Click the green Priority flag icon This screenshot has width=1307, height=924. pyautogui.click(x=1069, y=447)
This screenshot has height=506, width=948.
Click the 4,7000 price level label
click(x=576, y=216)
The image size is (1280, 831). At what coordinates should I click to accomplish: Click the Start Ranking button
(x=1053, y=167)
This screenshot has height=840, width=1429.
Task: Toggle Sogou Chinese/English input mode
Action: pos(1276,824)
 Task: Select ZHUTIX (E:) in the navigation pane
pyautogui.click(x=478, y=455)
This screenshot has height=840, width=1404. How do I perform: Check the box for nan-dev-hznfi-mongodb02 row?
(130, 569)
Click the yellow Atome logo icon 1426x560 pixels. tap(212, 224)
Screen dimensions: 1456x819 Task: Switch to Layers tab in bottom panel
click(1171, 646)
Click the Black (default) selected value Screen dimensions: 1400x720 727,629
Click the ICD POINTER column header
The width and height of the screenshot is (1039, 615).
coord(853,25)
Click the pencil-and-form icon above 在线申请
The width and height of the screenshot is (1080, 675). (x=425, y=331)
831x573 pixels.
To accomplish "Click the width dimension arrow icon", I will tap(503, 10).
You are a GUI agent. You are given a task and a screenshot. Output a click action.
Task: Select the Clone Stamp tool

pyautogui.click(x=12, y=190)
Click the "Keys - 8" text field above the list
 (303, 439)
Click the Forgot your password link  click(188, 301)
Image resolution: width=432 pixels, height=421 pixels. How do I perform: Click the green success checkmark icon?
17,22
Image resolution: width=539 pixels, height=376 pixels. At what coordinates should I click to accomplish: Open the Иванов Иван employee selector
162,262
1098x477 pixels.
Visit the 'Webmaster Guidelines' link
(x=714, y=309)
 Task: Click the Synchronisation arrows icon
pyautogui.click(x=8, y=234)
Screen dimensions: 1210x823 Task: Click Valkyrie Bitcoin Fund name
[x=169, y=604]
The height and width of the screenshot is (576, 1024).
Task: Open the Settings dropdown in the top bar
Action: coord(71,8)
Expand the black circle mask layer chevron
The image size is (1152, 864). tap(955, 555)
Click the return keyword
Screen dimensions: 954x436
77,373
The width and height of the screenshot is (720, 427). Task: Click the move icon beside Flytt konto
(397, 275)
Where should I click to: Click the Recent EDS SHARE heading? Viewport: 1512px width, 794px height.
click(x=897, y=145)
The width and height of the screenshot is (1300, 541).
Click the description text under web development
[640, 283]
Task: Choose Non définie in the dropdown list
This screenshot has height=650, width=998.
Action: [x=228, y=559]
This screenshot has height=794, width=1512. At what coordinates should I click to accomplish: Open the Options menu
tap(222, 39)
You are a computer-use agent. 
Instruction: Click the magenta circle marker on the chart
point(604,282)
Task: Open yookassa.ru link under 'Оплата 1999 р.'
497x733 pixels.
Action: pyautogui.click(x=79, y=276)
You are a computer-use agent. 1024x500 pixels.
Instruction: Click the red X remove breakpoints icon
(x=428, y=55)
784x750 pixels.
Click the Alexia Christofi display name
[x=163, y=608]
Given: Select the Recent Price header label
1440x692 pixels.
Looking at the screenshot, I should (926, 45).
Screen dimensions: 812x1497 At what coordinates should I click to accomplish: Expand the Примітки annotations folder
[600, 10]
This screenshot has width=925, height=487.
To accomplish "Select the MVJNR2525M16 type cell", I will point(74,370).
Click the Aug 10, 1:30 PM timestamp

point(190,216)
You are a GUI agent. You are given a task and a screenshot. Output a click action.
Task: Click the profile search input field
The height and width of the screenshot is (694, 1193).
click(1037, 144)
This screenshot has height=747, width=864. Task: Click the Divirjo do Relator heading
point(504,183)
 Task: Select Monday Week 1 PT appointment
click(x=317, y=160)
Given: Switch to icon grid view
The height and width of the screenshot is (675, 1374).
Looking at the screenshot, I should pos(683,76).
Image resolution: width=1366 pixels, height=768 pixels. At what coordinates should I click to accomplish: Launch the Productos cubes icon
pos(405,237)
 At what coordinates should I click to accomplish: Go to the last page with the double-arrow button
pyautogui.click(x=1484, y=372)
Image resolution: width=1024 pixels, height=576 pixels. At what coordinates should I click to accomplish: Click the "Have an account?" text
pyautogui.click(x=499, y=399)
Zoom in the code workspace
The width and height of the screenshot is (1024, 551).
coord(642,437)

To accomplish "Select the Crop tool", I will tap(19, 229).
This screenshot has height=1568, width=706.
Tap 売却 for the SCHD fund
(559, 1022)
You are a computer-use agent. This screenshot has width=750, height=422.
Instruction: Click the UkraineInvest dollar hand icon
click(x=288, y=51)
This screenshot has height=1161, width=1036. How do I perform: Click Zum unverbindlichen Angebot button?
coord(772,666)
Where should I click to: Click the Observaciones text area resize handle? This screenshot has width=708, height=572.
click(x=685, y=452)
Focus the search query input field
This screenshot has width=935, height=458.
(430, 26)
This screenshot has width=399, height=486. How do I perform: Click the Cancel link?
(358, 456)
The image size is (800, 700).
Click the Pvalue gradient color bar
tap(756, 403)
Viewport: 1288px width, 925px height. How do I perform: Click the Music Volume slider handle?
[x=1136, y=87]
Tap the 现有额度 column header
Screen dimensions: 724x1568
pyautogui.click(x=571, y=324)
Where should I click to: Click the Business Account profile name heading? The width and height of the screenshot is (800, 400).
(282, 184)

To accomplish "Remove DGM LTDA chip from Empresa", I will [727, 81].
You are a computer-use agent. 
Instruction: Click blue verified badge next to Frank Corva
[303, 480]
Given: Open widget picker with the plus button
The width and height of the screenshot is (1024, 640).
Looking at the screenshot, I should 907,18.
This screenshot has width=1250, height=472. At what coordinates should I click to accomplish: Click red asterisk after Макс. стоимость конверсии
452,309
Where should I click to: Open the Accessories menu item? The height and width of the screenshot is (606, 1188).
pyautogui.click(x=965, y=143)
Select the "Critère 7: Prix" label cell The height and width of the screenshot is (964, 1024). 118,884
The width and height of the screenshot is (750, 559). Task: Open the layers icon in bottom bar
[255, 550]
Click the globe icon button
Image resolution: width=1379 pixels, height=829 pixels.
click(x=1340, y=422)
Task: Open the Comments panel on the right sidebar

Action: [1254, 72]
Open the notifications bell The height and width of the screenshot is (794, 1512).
------------------------------------------------
## How to complete this task
Make an exact transcription of the entries.

## Result for this exercise
Click the green Priority flag icon This screenshot has width=1307, height=924. pyautogui.click(x=1069, y=447)
This screenshot has height=506, width=948.
Click the 4,7000 price level label
click(x=576, y=216)
The image size is (1280, 831). At what coordinates should I click to accomplish: Click the Start Ranking button
(x=1053, y=167)
This screenshot has height=840, width=1429.
Task: Toggle Sogou Chinese/English input mode
Action: pos(1276,824)
 Task: Select ZHUTIX (E:) in the navigation pane
pyautogui.click(x=478, y=455)
This screenshot has height=840, width=1404. How do I perform: Check the box for nan-dev-hznfi-mongodb02 row?
(130, 569)
Click the yellow Atome logo icon 1426x560 pixels. tap(212, 224)
Screen dimensions: 1456x819 Task: Switch to Layers tab in bottom panel
click(1171, 646)
Click the Black (default) selected value Screen dimensions: 1400x720 727,629
Click the ICD POINTER column header
The width and height of the screenshot is (1039, 615).
coord(853,25)
Click the pencil-and-form icon above 在线申请
The width and height of the screenshot is (1080, 675). (x=425, y=331)
831x573 pixels.
To accomplish "Click the width dimension arrow icon", I will tap(503, 10).
You are a GUI agent. You are given a task and a screenshot. Output a click action.
Task: Select the Clone Stamp tool

pyautogui.click(x=12, y=190)
Click the "Keys - 8" text field above the list
 (303, 439)
Click the Forgot your password link  click(188, 301)
Image resolution: width=432 pixels, height=421 pixels. How do I perform: Click the green success checkmark icon?
17,22
Image resolution: width=539 pixels, height=376 pixels. At what coordinates should I click to accomplish: Open the Иванов Иван employee selector
162,262
1098x477 pixels.
Visit the 'Webmaster Guidelines' link
(x=714, y=309)
 Task: Click the Synchronisation arrows icon
pyautogui.click(x=8, y=234)
Screen dimensions: 1210x823 Task: Click Valkyrie Bitcoin Fund name
[x=169, y=604]
The height and width of the screenshot is (576, 1024).
Task: Open the Settings dropdown in the top bar
Action: coord(71,8)
Expand the black circle mask layer chevron
The image size is (1152, 864). tap(955, 555)
Click the return keyword
Screen dimensions: 954x436
77,373
The width and height of the screenshot is (720, 427). Task: Click the move icon beside Flytt konto
(397, 275)
Where should I click to: Click the Recent EDS SHARE heading? Viewport: 1512px width, 794px height.
click(x=897, y=145)
The width and height of the screenshot is (1300, 541).
Click the description text under web development
[640, 283]
Task: Choose Non définie in the dropdown list
This screenshot has height=650, width=998.
Action: [x=228, y=559]
This screenshot has height=794, width=1512. At what coordinates should I click to accomplish: Open the Options menu
tap(222, 39)
You are a computer-use agent. 
Instruction: Click the magenta circle marker on the chart
point(604,282)
Task: Open yookassa.ru link under 'Оплата 1999 р.'
497x733 pixels.
Action: pyautogui.click(x=79, y=276)
You are a computer-use agent. 1024x500 pixels.
Instruction: Click the red X remove breakpoints icon
(x=428, y=55)
784x750 pixels.
Click the Alexia Christofi display name
[x=163, y=608]
Given: Select the Recent Price header label
1440x692 pixels.
Looking at the screenshot, I should (926, 45).
Screen dimensions: 812x1497 At what coordinates should I click to accomplish: Expand the Примітки annotations folder
[600, 10]
This screenshot has width=925, height=487.
To accomplish "Select the MVJNR2525M16 type cell", I will point(74,370).
Click the Aug 10, 1:30 PM timestamp

point(190,216)
You are a GUI agent. You are given a task and a screenshot. Output a click action.
Task: Click the profile search input field
The height and width of the screenshot is (694, 1193).
click(1037, 144)
This screenshot has height=747, width=864. Task: Click the Divirjo do Relator heading
point(504,183)
 Task: Select Monday Week 1 PT appointment
click(x=317, y=160)
Given: Switch to icon grid view
The height and width of the screenshot is (675, 1374).
Looking at the screenshot, I should pos(683,76).
Image resolution: width=1366 pixels, height=768 pixels. At what coordinates should I click to accomplish: Launch the Productos cubes icon
pos(405,237)
 At what coordinates should I click to accomplish: Go to the last page with the double-arrow button
pyautogui.click(x=1484, y=372)
Image resolution: width=1024 pixels, height=576 pixels. At what coordinates should I click to accomplish: Click the "Have an account?" text
pyautogui.click(x=499, y=399)
Zoom in the code workspace
The width and height of the screenshot is (1024, 551).
coord(642,437)

To accomplish "Select the Crop tool", I will tap(19, 229).
This screenshot has height=1568, width=706.
Tap 売却 for the SCHD fund
(559, 1022)
You are a computer-use agent. This screenshot has width=750, height=422.
Instruction: Click the UkraineInvest dollar hand icon
click(x=288, y=51)
This screenshot has height=1161, width=1036. How do I perform: Click Zum unverbindlichen Angebot button?
coord(772,666)
Where should I click to: Click the Observaciones text area resize handle? This screenshot has width=708, height=572.
click(x=685, y=452)
Focus the search query input field
This screenshot has width=935, height=458.
(430, 26)
This screenshot has width=399, height=486. How do I perform: Click the Cancel link?
(358, 456)
The image size is (800, 700).
Click the Pvalue gradient color bar
tap(756, 403)
Viewport: 1288px width, 925px height. How do I perform: Click the Music Volume slider handle?
[x=1136, y=87]
Tap the 现有额度 column header
Screen dimensions: 724x1568
pyautogui.click(x=571, y=324)
Where should I click to: Click the Business Account profile name heading? The width and height of the screenshot is (800, 400).
(282, 184)

To accomplish "Remove DGM LTDA chip from Empresa", I will [727, 81].
You are a computer-use agent. 
Instruction: Click blue verified badge next to Frank Corva
[303, 480]
Given: Open widget picker with the plus button
The width and height of the screenshot is (1024, 640).
Looking at the screenshot, I should 907,18.
This screenshot has width=1250, height=472. At what coordinates should I click to accomplish: Click red asterisk after Макс. стоимость конверсии
452,309
Where should I click to: Open the Accessories menu item? The height and width of the screenshot is (606, 1188).
pyautogui.click(x=965, y=143)
Select the "Critère 7: Prix" label cell The height and width of the screenshot is (964, 1024). 118,884
The width and height of the screenshot is (750, 559). Task: Open the layers icon in bottom bar
[255, 550]
Click the globe icon button
Image resolution: width=1379 pixels, height=829 pixels.
click(x=1340, y=422)
Task: Open the Comments panel on the right sidebar

Action: [1254, 72]
Open the notifications bell The height and width of the screenshot is (794, 1512).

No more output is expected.